We flew into Krakow. I decided to get zloty at an ATM in town to avoid any bank fees. We took the train to the main train station which was easy EXCEPT, I thought I had purchased tickets from the machine with a CC and it turned out that my "ticket" was in fact a receipt that the transaction was declined. This was discovered, of course, by the train employee who then tried to help me with the onboard machine. Turned out I needed a CC with a PIN associated with it. None of our 4 cards has an associated PIN. The employee stood by the machine with me for a while as I tried card after card. When she left, a man came over and handed me 40 zloty (that's $10!) He told me it was no big deal and we should enjoy our time in Krakow. I told him I didn't know if the train personnel was even coming back to collect from me, he said then use it for some fun on him! So. . .either get cash at the airport or make sure to have a CC with a PIN (for the whole rest of the trip, the only time we needed a PIN was for city buses in Krakow and the train to the Warsaw airport. We used cash for those)

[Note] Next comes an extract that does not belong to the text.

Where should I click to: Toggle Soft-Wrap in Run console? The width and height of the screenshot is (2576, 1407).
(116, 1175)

Also, in regard to money, we had no issues with any quick attempts at charging us in USD, we were always offered a choice. At the popular donut place in old town, the employee may have tried to cheat me or just made a mistake. It struck me as suspicious. I gave her 20 zloty and I got change for 10. When I pointed this out, she fixed the error.
We stayed 4 nights at the Hotel Wielopole. The location was fabulous about .7 miles from the train station and just on the edge of the old town. It was very clean, the staff was nice, the room was quite small and the beds a bit too soft. There is an ATM next door that did not charge fees on my credit union ATM card.

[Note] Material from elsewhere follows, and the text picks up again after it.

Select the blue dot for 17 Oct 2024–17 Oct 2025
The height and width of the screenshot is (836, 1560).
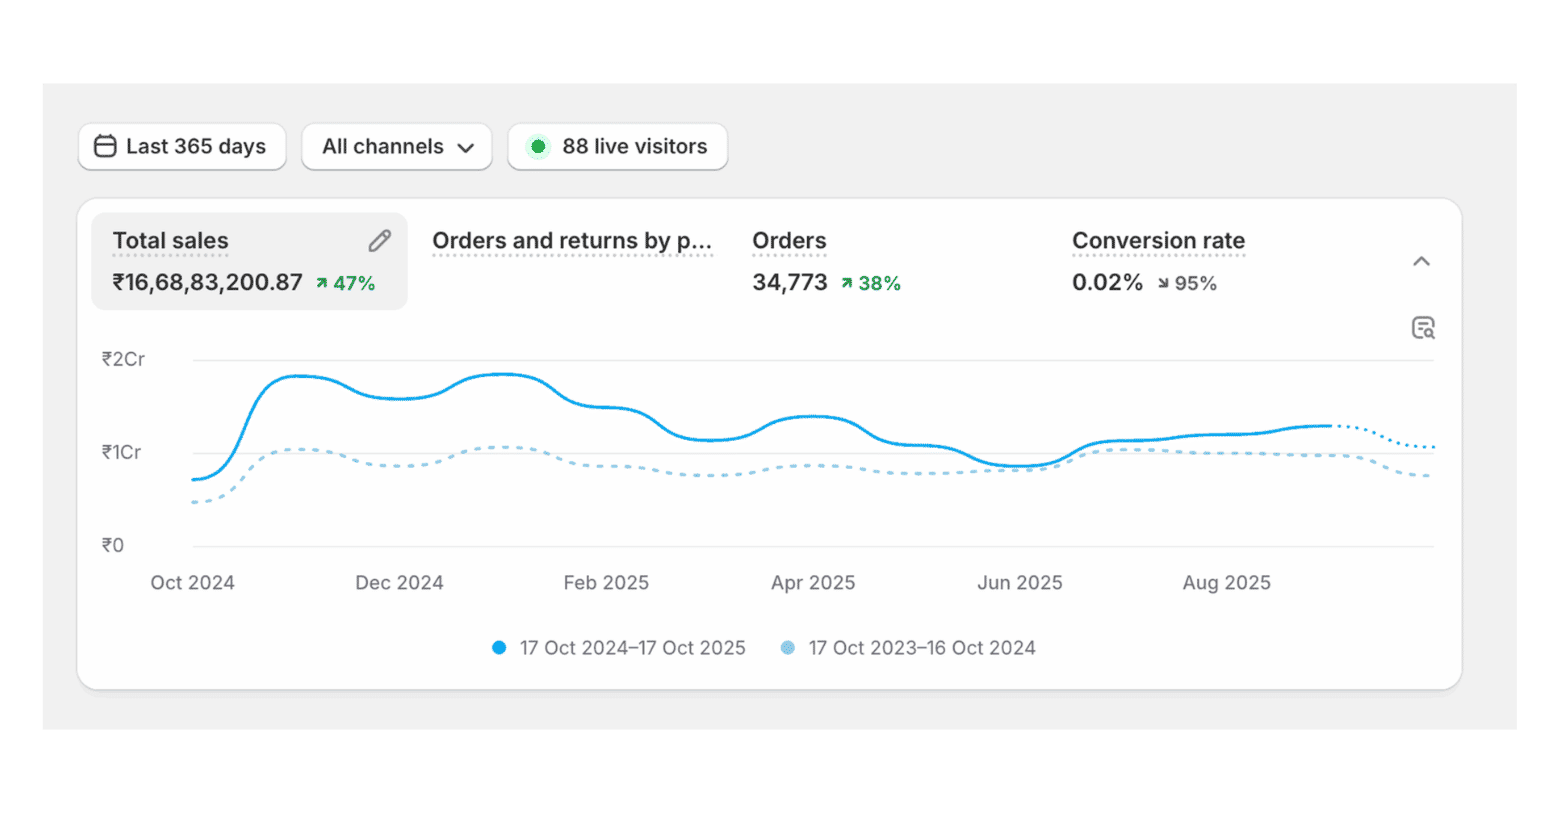point(499,647)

Miod Malina, nice wine, nicely prepared and presented food, a little pricier than others
Hamsa, Jewish Quarter, LOVED this place, wonderful, well priced food, friendly wait staff
Morskie Oko, great outdoor location, good wine list, food was pretty good, helpful waiter
Polskie Smaki, crazy cheap, HORRIBLE wine, get beer, some of the food wasn't to our taste, but we had plenty we liked.
My husband took a mini bus to Auschwitz. It seemed like the tour experience was a bit different from what RS and acraven described. My impression was that it may have been due to COVID. He would have liked to do some photography, but it was too difficult with the group. When he was at Auschwitz, I went to the folk/ethnographic museum in the Jewish quarter. It was just what I was looking for and it's free on Sunday (and sparsely visited) I went back to Hamsa for a small lunch and walked around the two Jewish cemeteries. Other activities in Krakow were the Castle Complex, RS walking tours of Old Town and the Jewish Quarter (Kazimierz) and MANY churches. Favorite churches were the Franciscan Church with Art Nouveau painting, St. Peter and Paul, with statues of all the apostles, and St. Mary's Basilica, but we go into every church we see. We spent considerable time at Schindler's factory, partly due to trying to avoid unmasked people in tight quarters, a few with deep coughs. UGG. We got a little turned around after getting off the bus on the way to the factory. An older gentleman saw me struggling with my navigation and tried to help. When we couldn't communicate other than "Schindler" he walked us a few blocks to get us on track.